Objective: We conducted a systematic review and meta-analysis (we looked at a load of papers to see if any pattern emerges) to evaluate the relationship between No Evidence of Disease Activity (NEDA) and no long-term disability progression on low and high efficacy therapy in relapsing-remitting multiple sclerosis (RRMS).
Methods: MEDLINE, Embase, and the Cochrane Database were searched from January 1, 2006 to January 26, 2021. We selected studies which evaluated NEDA-3 (no relapse, new MRI lesion, or confirmed disability progression) at one or two years and had a minimum of four years’ follow-up for determination of disability progression. Data were extracted by two independent reviewers and were meta-analyzed using a random effects model. Primary outcome of no disability progression was defined as no confirmed progression on the Expanded Disability Status Scale (EDSS) during follow-up. We assessed the odds ratio for no disability progression with NEDA vs. Evidence of Disease Activity (EDA). Positive predictive value of NEDA for no disability progression was summarized for studies with prevalence of no progression >80% vs. <80% separately.

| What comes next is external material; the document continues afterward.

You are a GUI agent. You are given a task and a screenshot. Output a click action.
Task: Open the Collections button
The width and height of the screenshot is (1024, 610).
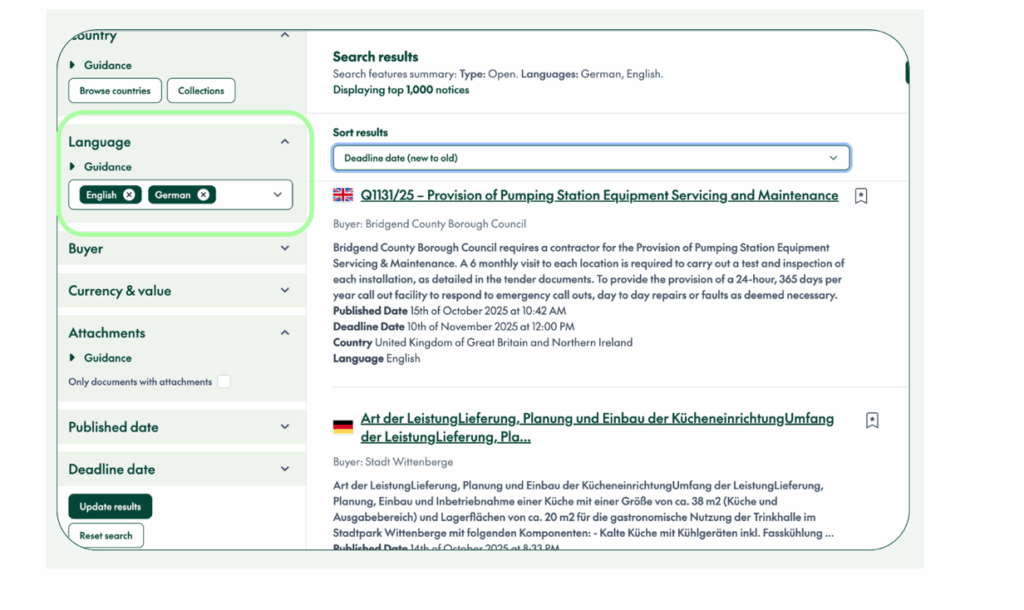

Results: We included 29 studies in our qualitative synthesis of which 27 (16 low efficacy, 11 high efficacy) were included in the meta-analysis (n=10,935 participants). Median follow-up was 5.6 years (IQR: 4.3, 8.0 years). The pooled odds ratios for no progression with NEDA-3 vs. EDA were 2.32 (95% CI: 1.58-3.42; I2=73%) for low efficacy therapy and 3.19 (1.86-5.47; I2=86%) for high efficacy therapy. (If you use a low efficacy drugs it inhibits disease expression and a high efficacy drug is better) Among studies with prevalence of no progression at follow-up >80%, the pooled positive predictive value for low efficacy therapy was 91% (95% CI: 89-93%) and for high efficacy therapy was 92% (95% CI: 88-94%). Among studies with prevalence of no progression <80%, the pooled positive predictive value for low efficacy therapy was 81% (95% CI: 75-86%) and for high efficacy therapy was 86% (95% CI: 80-90%).
Conclusions: NEDA-3 is associated with no long-term disability progression in RRMS on both low and high efficacy therapies (Treatment is beneficial). Further studies of early composite outcome measures incorporating easily measurable biomarkers, and longer follow-up, may help to improve on prognostic value of NEDA-3 in RRMS.